Supplied material:
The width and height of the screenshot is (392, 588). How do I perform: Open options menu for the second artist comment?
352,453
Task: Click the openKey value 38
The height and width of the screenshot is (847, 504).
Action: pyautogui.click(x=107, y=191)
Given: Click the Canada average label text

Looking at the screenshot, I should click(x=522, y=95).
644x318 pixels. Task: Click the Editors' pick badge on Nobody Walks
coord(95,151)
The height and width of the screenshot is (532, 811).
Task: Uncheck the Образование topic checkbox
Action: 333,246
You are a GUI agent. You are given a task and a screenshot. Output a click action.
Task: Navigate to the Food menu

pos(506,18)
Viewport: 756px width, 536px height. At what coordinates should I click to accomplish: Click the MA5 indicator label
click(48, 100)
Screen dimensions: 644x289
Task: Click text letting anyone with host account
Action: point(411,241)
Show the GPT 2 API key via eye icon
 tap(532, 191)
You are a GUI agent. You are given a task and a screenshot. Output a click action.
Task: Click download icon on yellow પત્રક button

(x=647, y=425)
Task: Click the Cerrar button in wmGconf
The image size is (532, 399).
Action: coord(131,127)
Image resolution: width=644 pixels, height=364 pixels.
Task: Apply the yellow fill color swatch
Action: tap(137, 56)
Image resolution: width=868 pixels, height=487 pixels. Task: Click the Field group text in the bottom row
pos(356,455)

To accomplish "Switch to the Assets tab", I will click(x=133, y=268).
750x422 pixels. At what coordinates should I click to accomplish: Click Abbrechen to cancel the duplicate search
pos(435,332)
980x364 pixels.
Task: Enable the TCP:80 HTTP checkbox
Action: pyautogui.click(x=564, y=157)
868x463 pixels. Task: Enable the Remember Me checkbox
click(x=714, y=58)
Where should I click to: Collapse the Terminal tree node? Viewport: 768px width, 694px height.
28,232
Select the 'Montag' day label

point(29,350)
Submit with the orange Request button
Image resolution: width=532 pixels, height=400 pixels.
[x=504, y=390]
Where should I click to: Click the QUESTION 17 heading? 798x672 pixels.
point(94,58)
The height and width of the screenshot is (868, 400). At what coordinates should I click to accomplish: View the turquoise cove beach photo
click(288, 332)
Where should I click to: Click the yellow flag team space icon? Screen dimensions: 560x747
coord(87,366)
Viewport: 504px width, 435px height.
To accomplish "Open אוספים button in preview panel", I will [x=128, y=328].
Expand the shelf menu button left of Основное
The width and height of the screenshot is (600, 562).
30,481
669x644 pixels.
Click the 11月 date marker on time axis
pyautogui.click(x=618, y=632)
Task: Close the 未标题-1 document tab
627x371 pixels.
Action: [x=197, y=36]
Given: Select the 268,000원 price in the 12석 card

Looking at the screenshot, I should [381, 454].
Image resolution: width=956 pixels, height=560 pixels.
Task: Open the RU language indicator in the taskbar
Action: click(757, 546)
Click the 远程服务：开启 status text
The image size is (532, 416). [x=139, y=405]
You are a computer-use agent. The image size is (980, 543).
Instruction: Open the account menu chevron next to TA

Task objective:
Give back every entry exactly, with nothing left out.

Result of the exercise:
The width and height of the screenshot is (392, 588). How do I perform: Open options menu for the second artist comment?
352,453
Task: Click the openKey value 38
The height and width of the screenshot is (847, 504).
Action: pyautogui.click(x=107, y=191)
Given: Click the Canada average label text

Looking at the screenshot, I should click(x=522, y=95).
644x318 pixels. Task: Click the Editors' pick badge on Nobody Walks
coord(95,151)
The height and width of the screenshot is (532, 811).
Task: Uncheck the Образование topic checkbox
Action: 333,246
You are a GUI agent. You are given a task and a screenshot. Output a click action.
Task: Navigate to the Food menu

pos(506,18)
Viewport: 756px width, 536px height. At what coordinates should I click to accomplish: Click the MA5 indicator label
click(48, 100)
Screen dimensions: 644x289
Task: Click text letting anyone with host account
Action: point(411,241)
Show the GPT 2 API key via eye icon
 tap(532, 191)
You are a GUI agent. You are given a task and a screenshot. Output a click action.
Task: Click download icon on yellow પત્રક button

(x=647, y=425)
Task: Click the Cerrar button in wmGconf
The image size is (532, 399).
Action: coord(131,127)
Image resolution: width=644 pixels, height=364 pixels.
Task: Apply the yellow fill color swatch
Action: tap(137, 56)
Image resolution: width=868 pixels, height=487 pixels. Task: Click the Field group text in the bottom row
pos(356,455)

To accomplish "Switch to the Assets tab", I will click(x=133, y=268).
750x422 pixels. At what coordinates should I click to accomplish: Click Abbrechen to cancel the duplicate search
pos(435,332)
980x364 pixels.
Task: Enable the TCP:80 HTTP checkbox
Action: pyautogui.click(x=564, y=157)
868x463 pixels. Task: Enable the Remember Me checkbox
click(x=714, y=58)
Where should I click to: Collapse the Terminal tree node? Viewport: 768px width, 694px height.
28,232
Select the 'Montag' day label

point(29,350)
Submit with the orange Request button
Image resolution: width=532 pixels, height=400 pixels.
[x=504, y=390]
Where should I click to: Click the QUESTION 17 heading? 798x672 pixels.
point(94,58)
The height and width of the screenshot is (868, 400). At what coordinates should I click to accomplish: View the turquoise cove beach photo
click(288, 332)
Where should I click to: Click the yellow flag team space icon? Screen dimensions: 560x747
coord(87,366)
Viewport: 504px width, 435px height.
To accomplish "Open אוספים button in preview panel", I will [x=128, y=328].
Expand the shelf menu button left of Основное
The width and height of the screenshot is (600, 562).
30,481
669x644 pixels.
Click the 11月 date marker on time axis
pyautogui.click(x=618, y=632)
Task: Close the 未标题-1 document tab
627x371 pixels.
Action: [x=197, y=36]
Given: Select the 268,000원 price in the 12석 card

Looking at the screenshot, I should [381, 454].
Image resolution: width=956 pixels, height=560 pixels.
Task: Open the RU language indicator in the taskbar
Action: click(757, 546)
Click the 远程服务：开启 status text
The image size is (532, 416). [x=139, y=405]
You are a computer-use agent. The image size is (980, 543).
Instruction: Open the account menu chevron next to TA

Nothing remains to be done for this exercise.